--- AANGELEVERDE TEKST ---

--- --- ---

Voor het aanvragen van subsidie uit het Waddenfonds heeft het Rijk diverse criteria opgesteld. In de regelgeving staat voorop dat de aanvrager zelf ook financieel moet bijdragen (cofinanciering), waardoor de uiteindelijke investeringen hoger zullen zijn. Onder de thema's natuur, kennis en veiligheid zal 10% cofinanciering volstaan. Bij projecten die bijdragen aan een duurzame economische ontwikkeling 60% is vereist. Hiermee verwacht het kabinet voor de komende 20 jaar een financiële impuls te genereren van ruim 1 miljard euro.

Minister Dekker benadrukt in de brief dat het kabinet er naar streeft om programma's en projecten te subsidiëren die aan het einde van de fondsperiode (20 jaar) op een zichtbare manier het Waddengebied vooruit hebben geholpen. Mogelijk wordt daarvoor in de eerste vijf jaar van het fonds in het bijzonder gelet op voorstellen die urgent zijn, een voorbeeldfunctie vervullen, snel te realiseren zijn en directe resultaten opleveren.

--- --- ---

--- Items voor het vinden van woorden en elementen ---
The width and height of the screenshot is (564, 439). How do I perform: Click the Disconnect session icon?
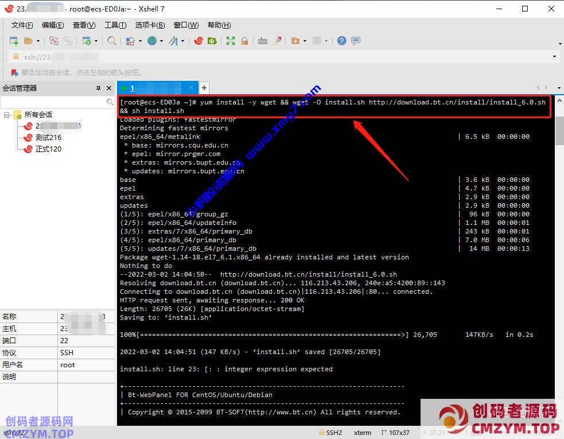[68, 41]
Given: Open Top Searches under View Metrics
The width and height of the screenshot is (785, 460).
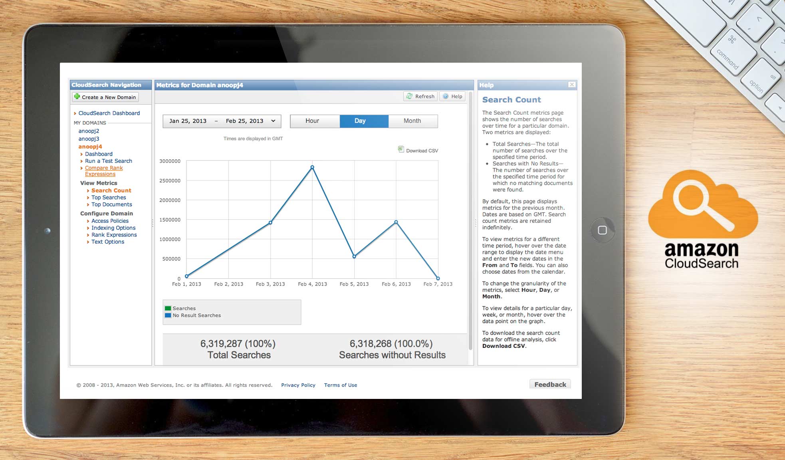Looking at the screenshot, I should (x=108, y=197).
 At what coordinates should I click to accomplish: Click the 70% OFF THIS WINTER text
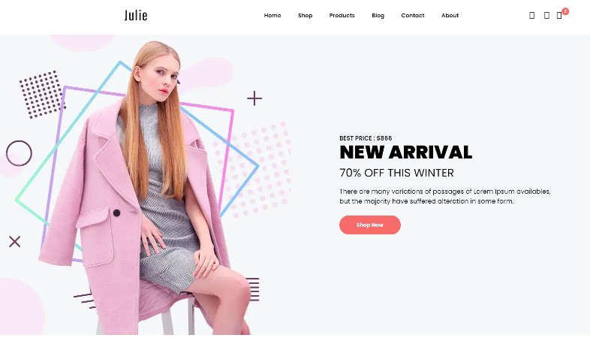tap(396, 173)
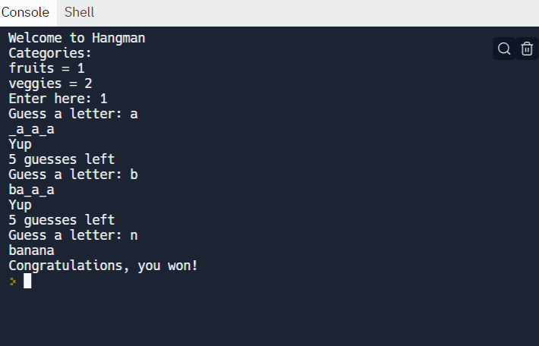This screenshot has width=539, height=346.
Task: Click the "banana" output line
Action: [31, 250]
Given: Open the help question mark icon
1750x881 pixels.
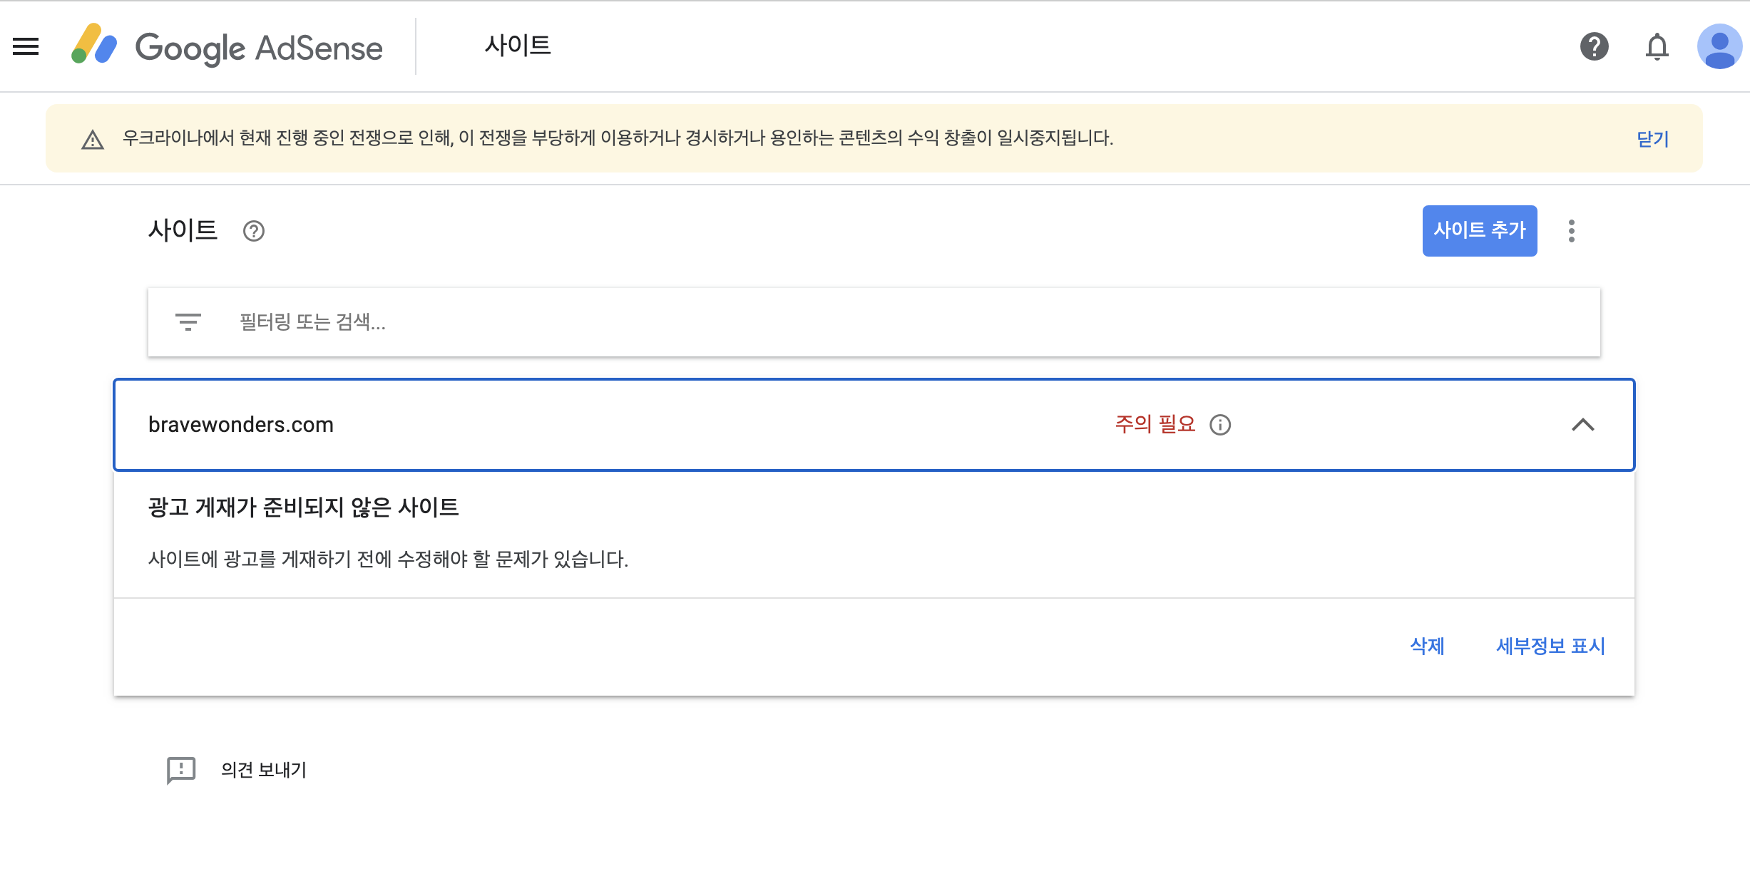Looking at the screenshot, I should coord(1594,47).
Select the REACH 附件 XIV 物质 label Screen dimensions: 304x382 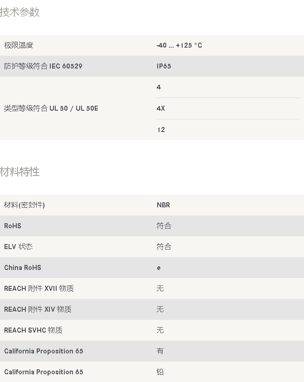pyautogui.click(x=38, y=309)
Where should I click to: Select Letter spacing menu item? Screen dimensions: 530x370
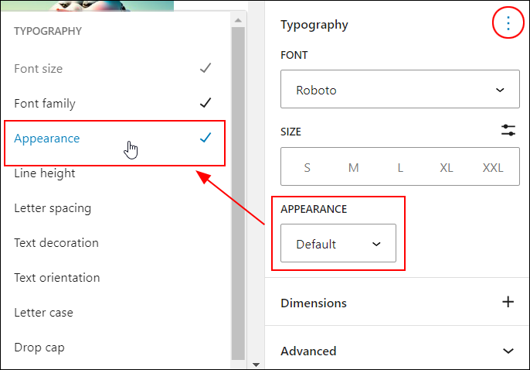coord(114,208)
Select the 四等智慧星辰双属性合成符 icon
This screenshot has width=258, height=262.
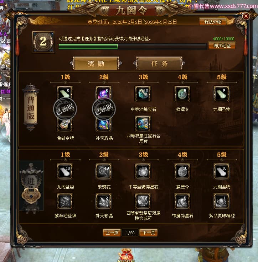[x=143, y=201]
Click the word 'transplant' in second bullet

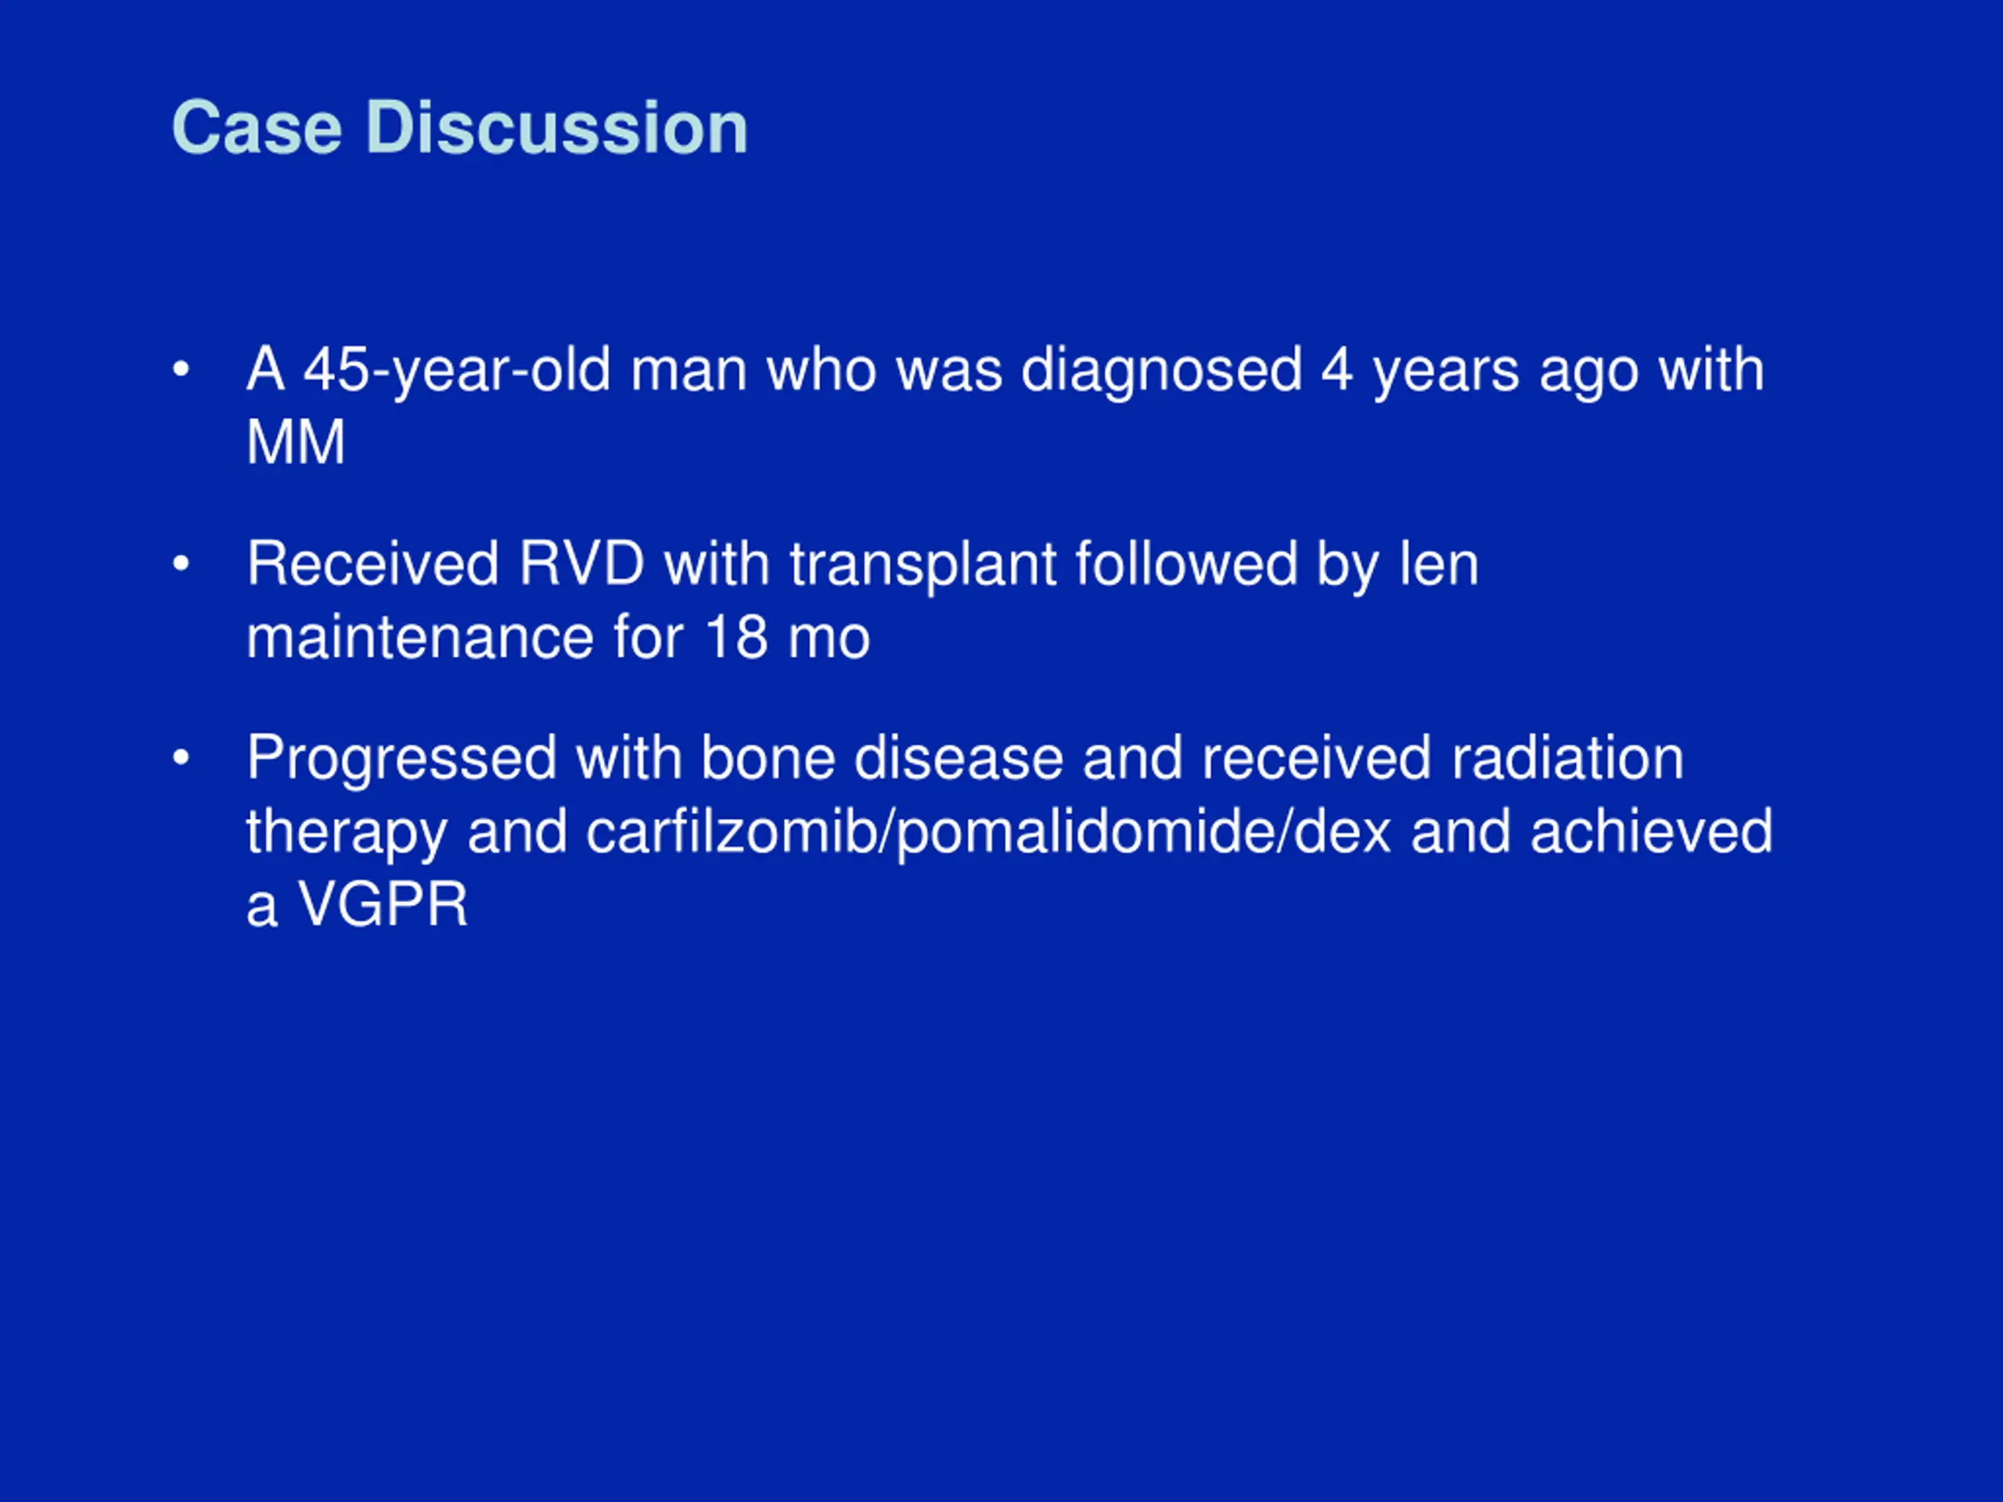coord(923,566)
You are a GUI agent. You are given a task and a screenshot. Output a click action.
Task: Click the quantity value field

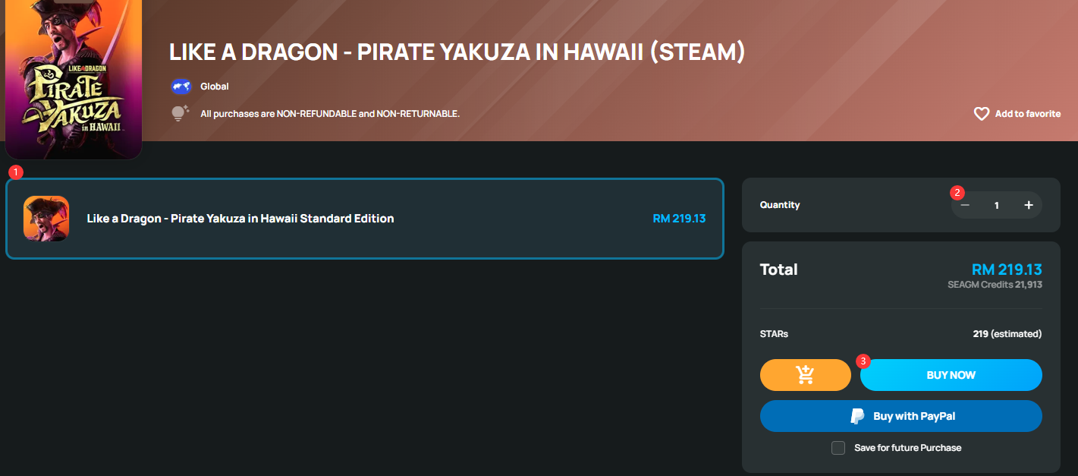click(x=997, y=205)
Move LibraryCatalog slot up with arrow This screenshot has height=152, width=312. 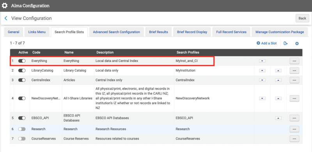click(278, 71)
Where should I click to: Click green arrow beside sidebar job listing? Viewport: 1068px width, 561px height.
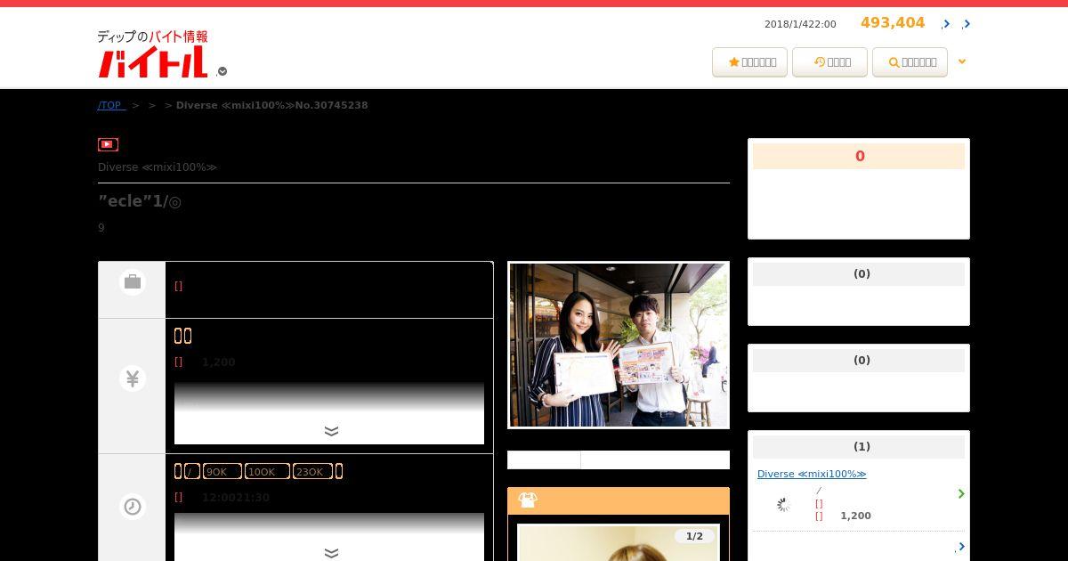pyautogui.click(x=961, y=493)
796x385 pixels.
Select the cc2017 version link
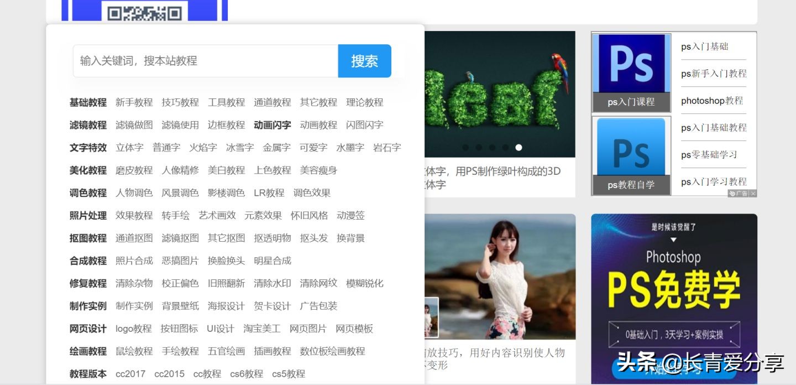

--- --- ---

--- UIT TE VOEREN TAKEN ---
1. Bij welke drie thema's volstaat volgens de tekst over het Waddenfonds een cofinanciering van 10%?
2. Schrijf de tekst over de subsidie uit het Waddenfonds verder vanaf het punt waar hij eindigt.
De data hebben niets met de tekst over het Waddenfonds te maken.

--- ANTWOORDEN ---
1. Natuur, kennis en veiligheid.

2.
Als programmaminister voor het waddengebied beheert de minister van VROM het Waddenfonds. Bij de beoordeling van de projectaanvragen krijgt de regio een zwaarwegende adviserende rol. Zo adviseert het Regionaal College Waddengebied (RCW) over de volgorde in de lijst van mogelijk te subsidiëren projecten.

Politieke koppeling gaswinning

Als beroep wordt ingesteld tegen de vergunningverlening voor de gaswinning zal het Waddenfonds onder voorwaarden van start gaan. Gedurende die periode kunnen alleen financiële toezeggingen worden gedaan tot een maximum van het bedrag waarmee het fonds jaarlijks wordt gevoed (1/20ste deel van het totaal bedrag). Als een definitieve uitspraak de gaswinning ingrijpend beïnvloedt, dan neemt het kabinet het totale pakket van maatregelen voor het waddengebied in heroverweging. Zodra de voor de gaswinning benodigde vergunningen onherroepelijk zijn, vervalt de politieke koppeling. Het Rijk wil de vergunningverlening voor gaswinning voor de zomer van 2006 afronden

Bestuur

In de brief schrijft programmaminister Dekker verder dat alle betrokken partijen hebben gesproken over wat nodig is ter verbetering van de bestuurlijke organisatie. Centraal staat het Beheer- en Ontwikkelingsplan waddengebied (B&O plan) voor de uitvoering van het Waddenzeebeleid. Het RCW stelt het B&O plan op in opdracht van het Coördinatie College Waddengebied (CCW). De leden van de RCW zullen als 'regisseurs' verantwoordelijkheid nemen voor de belangrijke thema's die spelen in en rond de Waddenzee.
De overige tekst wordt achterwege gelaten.